Brief 1. In the passage on Dr. Johnson's regression models, why can the estimates from the model using only fees paid to the 3.75% fund not be used to estimate the relative market value of programming?

Supplied text.
Stated another way, a cable system's choice to carry a signal 
subject to 3.75% fees reveals the system's willingness to pay for 
signals to be higher than the royalty expenditure Dr. Johnson 
includes in his regression. Omitting 3.75% fees from the dependent 
variable will produce regression coefficients that systematically 
overstate the value of public television programming not subject to 
3.75% fees and systematically understate the value of other 
programming.
    Dr. Johnson separately estimates his regression model using only 
fees paid to the 3.75% fund. This model suffers from the same 
problem as considering base rate royalties alone: the dependent 
variable does not reflect the full incremental costs of carriage, so 
the model produces biased estimates of program values. These 
estimates also cannot be used to estimate the relative market value 
of programming because they do not reflect the economic choices of 
systems in the cable marketplace.

Material provided.
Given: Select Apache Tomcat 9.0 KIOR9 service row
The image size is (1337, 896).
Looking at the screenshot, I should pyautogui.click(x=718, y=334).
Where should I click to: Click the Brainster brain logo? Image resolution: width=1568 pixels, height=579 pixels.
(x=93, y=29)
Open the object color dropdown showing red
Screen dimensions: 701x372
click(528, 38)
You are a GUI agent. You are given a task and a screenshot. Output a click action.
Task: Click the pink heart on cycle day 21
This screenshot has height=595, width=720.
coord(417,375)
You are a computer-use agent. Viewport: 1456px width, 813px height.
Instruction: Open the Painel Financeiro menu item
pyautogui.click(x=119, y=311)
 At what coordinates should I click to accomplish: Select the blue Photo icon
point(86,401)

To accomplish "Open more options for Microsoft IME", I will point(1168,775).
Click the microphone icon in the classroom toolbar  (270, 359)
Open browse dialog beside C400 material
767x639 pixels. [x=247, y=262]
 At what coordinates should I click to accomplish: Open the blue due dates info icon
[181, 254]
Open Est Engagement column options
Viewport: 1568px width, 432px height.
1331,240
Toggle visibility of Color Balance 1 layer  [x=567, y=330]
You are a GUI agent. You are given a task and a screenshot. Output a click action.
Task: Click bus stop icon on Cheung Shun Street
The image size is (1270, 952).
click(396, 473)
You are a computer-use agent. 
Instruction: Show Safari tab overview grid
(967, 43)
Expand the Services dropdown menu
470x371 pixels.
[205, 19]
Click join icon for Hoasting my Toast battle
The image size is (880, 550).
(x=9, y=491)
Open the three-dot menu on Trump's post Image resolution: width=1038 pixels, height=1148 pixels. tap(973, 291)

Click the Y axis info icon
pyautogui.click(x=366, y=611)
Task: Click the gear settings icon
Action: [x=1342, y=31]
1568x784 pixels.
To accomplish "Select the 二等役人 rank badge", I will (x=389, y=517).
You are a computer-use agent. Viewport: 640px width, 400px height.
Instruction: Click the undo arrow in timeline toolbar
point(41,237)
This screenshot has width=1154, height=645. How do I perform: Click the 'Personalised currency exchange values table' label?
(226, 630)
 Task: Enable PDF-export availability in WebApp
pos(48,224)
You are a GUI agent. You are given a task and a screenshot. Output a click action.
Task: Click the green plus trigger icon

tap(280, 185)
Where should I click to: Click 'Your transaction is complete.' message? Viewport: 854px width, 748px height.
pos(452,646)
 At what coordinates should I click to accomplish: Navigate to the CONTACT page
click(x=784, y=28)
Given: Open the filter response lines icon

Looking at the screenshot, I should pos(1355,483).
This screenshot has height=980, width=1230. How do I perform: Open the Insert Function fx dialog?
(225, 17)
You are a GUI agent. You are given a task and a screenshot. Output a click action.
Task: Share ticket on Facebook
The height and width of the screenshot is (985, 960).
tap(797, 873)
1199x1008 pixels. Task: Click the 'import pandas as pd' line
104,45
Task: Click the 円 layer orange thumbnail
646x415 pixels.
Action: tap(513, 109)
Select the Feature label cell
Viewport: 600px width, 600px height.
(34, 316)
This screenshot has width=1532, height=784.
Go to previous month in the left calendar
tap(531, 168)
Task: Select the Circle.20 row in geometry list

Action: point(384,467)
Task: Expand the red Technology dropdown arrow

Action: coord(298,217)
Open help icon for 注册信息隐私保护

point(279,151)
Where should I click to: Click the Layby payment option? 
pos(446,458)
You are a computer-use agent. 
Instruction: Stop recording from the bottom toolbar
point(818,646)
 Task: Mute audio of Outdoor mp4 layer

Brief 2. Render the listing as a numbered list, from its first line through the line containing "point(41,237)", inclusive. Leave out blank lines.

Full response 1. They do not reflect the economic choices of systems in the cable marketplace.

Full response 2.
1. Given: Select Apache Tomcat 9.0 KIOR9 service row
2. The image size is (1337, 896).
3. Looking at the screenshot, I should pyautogui.click(x=718, y=334).
4. Where should I click to: Click the Brainster brain logo? Image resolution: width=1568 pixels, height=579 pixels.
5. (x=93, y=29)
6. Open the object color dropdown showing red
7. Screen dimensions: 701x372
8. click(528, 38)
9. You are a GUI agent. You are given a task and a screenshot. Output a click action.
10. Task: Click the pink heart on cycle day 21
11. This screenshot has height=595, width=720.
12. coord(417,375)
13. You are a computer-use agent. Viewport: 1456px width, 813px height.
14. Instruction: Open the Painel Financeiro menu item
15. pyautogui.click(x=119, y=311)
16.  At what coordinates should I click to accomplish: Select the blue Photo icon
17. point(86,401)
18. To accomplish "Open more options for Microsoft IME", I will point(1168,775).
19. Click the microphone icon in the classroom toolbar  (270, 359)
20. Open browse dialog beside C400 material
21. 767x639 pixels. [x=247, y=262]
22.  At what coordinates should I click to accomplish: Open the blue due dates info icon
23. [181, 254]
24. Open Est Engagement column options
25. Viewport: 1568px width, 432px height.
26. 1331,240
27. Toggle visibility of Color Balance 1 layer  [x=567, y=330]
28. You are a GUI agent. You are given a task and a screenshot. Output a click action.
29. Task: Click bus stop icon on Cheung Shun Street
30. The image size is (1270, 952).
31. click(396, 473)
32. You are a computer-use agent. 
33. Instruction: Show Safari tab overview grid
34. (967, 43)
35. Expand the Services dropdown menu
36. 470x371 pixels.
37. [205, 19]
38. Click join icon for Hoasting my Toast battle
39. The image size is (880, 550).
40. (x=9, y=491)
41. Open the three-dot menu on Trump's post Image resolution: width=1038 pixels, height=1148 pixels. tap(973, 291)
42. Click the Y axis info icon
43. pyautogui.click(x=366, y=611)
44. Task: Click the gear settings icon
45. Action: [x=1342, y=31]
46. 1568x784 pixels.
47. To accomplish "Select the 二等役人 rank badge", I will (x=389, y=517).
48. You are a computer-use agent. Viewport: 640px width, 400px height.
49. Instruction: Click the undo arrow in timeline toolbar
50. point(41,237)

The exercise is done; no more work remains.